Job 1 » Write out the part of the CGLIB introduction from "III. CGLIB Applications" up to and including "and one-to-one) associations.", word for word.
Job 2 » Carry the CGLIB introduction forward, picking up right after its final sentence.

Passage »

CGLIB (Code Generation Library) Introduction and Principles
Category Programming Techniques
I. What is CGLIB?
CGLIB is a powerful, high-performance code generation package. It provides proxies for classes that do not implement interfaces, complementing JDK's dynamic proxy capabilities. Typically, Java's dynamic proxy can be used to create proxies, but when the class to be proxied does not implement an interface or for better performance, CGLIB is a good choice.
As an open-source project, CGLIB's code is hosted on GitHub at: https://github.com/cglib/cglib
II. CGLIB Principles
CGLIB Principles: Dynamically generate a subclass of the class to be proxied, and override all non-final methods of the class to be proxied in the subclass. The subclass uses method interception techniques to intercept all calls to the parent class methods, seamlessly weaving in cross-cutting logic. It is faster than JDK dynamic proxy using Java reflection.
CGLIB Underlying: Uses the bytecode processing framework ASM to transform bytecode and generate new classes. Direct use of ASM is discouraged as it requires a deep understanding of the JVM's internal structure, including the format of class files and instruction sets.
CGLIB Drawbacks: Cannot proxy final methods.
III. CGLIB Applications
It is widely used by many AOP frameworks, such as Spring AOP and dynaop. Hibernate uses CGLIB to proxy single-ended (many-to-one and one-to-one) associations.
IV. Why Use CGLIB?
CGLIB proxy mainly introduces an indirect level to objects by manipulating bytecode to control object access. We know that Java has a dynamic proxy that does the same thing, so why don't we just use Java's dynamic proxy instead of CGLIB? The answer is that CGLIB is more powerful than JDK dynamic proxy. Although JDK dynamic proxy is simple and easy to use, it has a fatal flaw: it can only proxy interfaces. If the class to be proxied is a regular class without an interface, then Java dynamic proxy cannot be used.

Dataset content »
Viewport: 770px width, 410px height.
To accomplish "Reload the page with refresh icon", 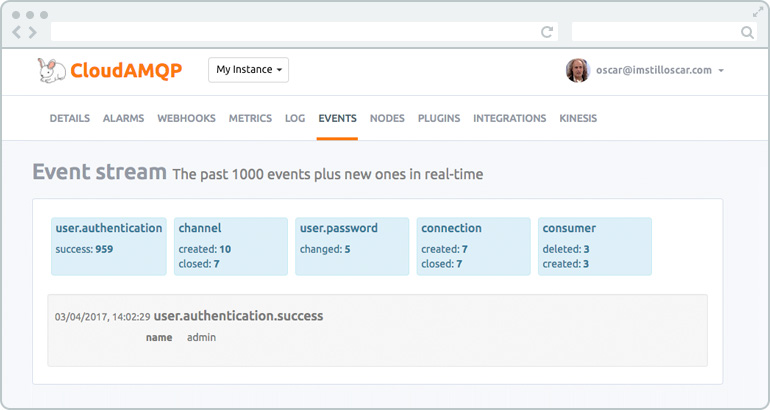I will point(547,32).
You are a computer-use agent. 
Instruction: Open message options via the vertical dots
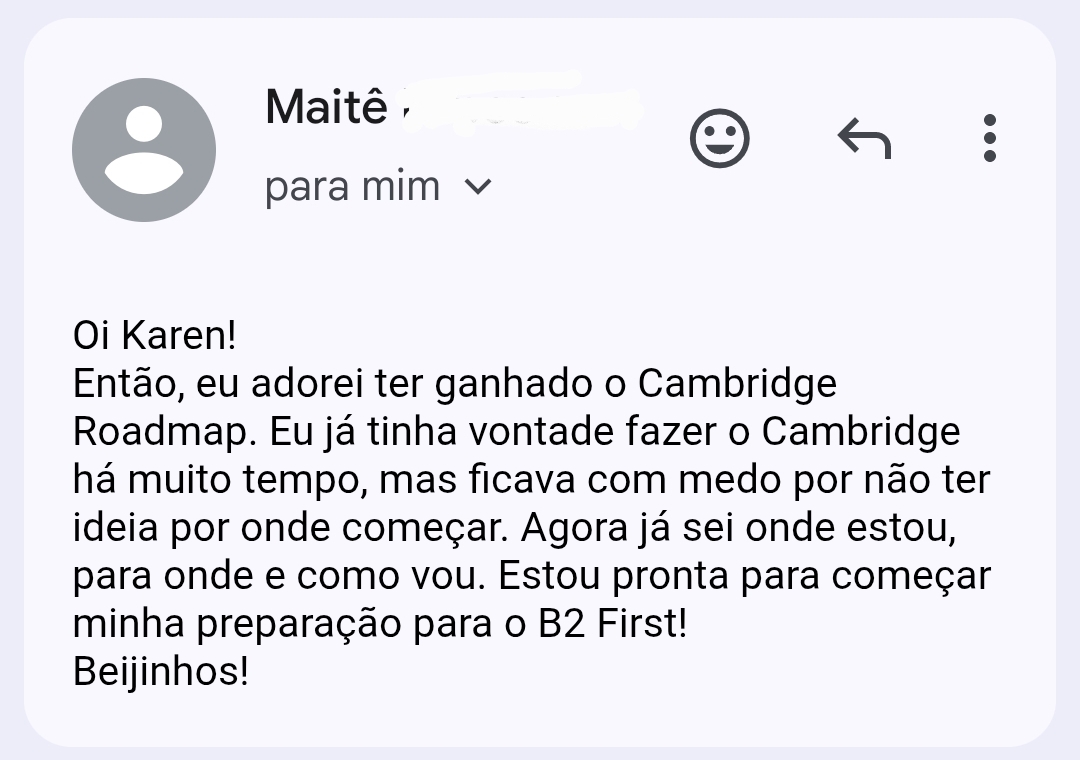(989, 138)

Exercise output 1 »
III. CGLIB Applications
It is widely used by many AOP frameworks, such as Spring AOP and dynaop. Hibernate uses CGLIB to proxy single-ended (many-to-one and one-to-one) associations.

Exercise output 2 »
V. CGLIB Composition Structure
CGLIB uses ASM (a compact and powerful bytecode manipulation framework) at its core to manipulate bytecode and generate new classes. In addition to the CGLIB library, scripting languages (such as Groovy and BeanShell) also use ASM to generate bytecode. ASM uses a SAX-like parser to achieve high performance. Direct use of ASM is discouraged as it requires sufficient understanding of the Java bytecode format.
VI. CGLIB API
1. Jar Packages:
cglib-nodep-2.2.jar: Using the nodep package does not require associating with the asm jar package; the jar package contains the asm classes internally.
cglib-2.2.jar: Using this jar package requires associating with the asm jar package, otherwise, an error is reported at runtime.
2. CGLIB Class Library:
Due to the scarcity of basic code, learning can be difficult, mainly due to the lack of documentation and examples, which is also a shortcoming of CGLIB.
The CGLIB version used in this series is 2.2.
net.sf.cglib.core: Low-level bytecode processing classes, most of which are related to ASM.
net.sf.cglib.transform: Class and class file transformation during compilation or runtime.
net.sf.cglib.proxy: Classes that implement the creation of proxies and method interceptors.
net.sf.cglib.reflect: Classes that implement fast reflection and C#-style proxying.
net.sf.cglib.util: Utility classes for sorting collections, etc.
net.sf.cglib.beans: Tool classes related to JavaBeans.
This article introduces the implementation of a dynamic proxy through MethodInterceptor and Enhancer.
I. First, let's talk about dynamic proxy in JDK:
Dynamic proxy in JDK is implemented through the reflection class Proxy and the InvocationHandler callback interface. However, the class to be dynamically proxied in JDK must implement an interface, which means that only the methods defined in the interface implemented by the class can be proxied. This has certain limitations in actual programming, and the efficiency of using reflection is not very high.
II. Implementation with CGLib:
Implementing dynamic proxy with CGLib is not limited by the requirement that the proxy class must implement an interface, and CGLib uses the ASM bytecode generation framework at the bottom layer, using bytecode technology to generate proxy classes, which is more efficient than using Java reflection. The only thing to note is that CGLib cannot proxy methods declared as final because the principle of CGLib is to dynamically generate a subclass of the proxied class.
Below, an example will be provided to introduce the implementation of dynamic proxy
System.out.println("filter method3 ==2");
return 2;
}
return 0;
}
}
Where the return value is the position index of each method of the proxied class in the callback array Callback[] (see below).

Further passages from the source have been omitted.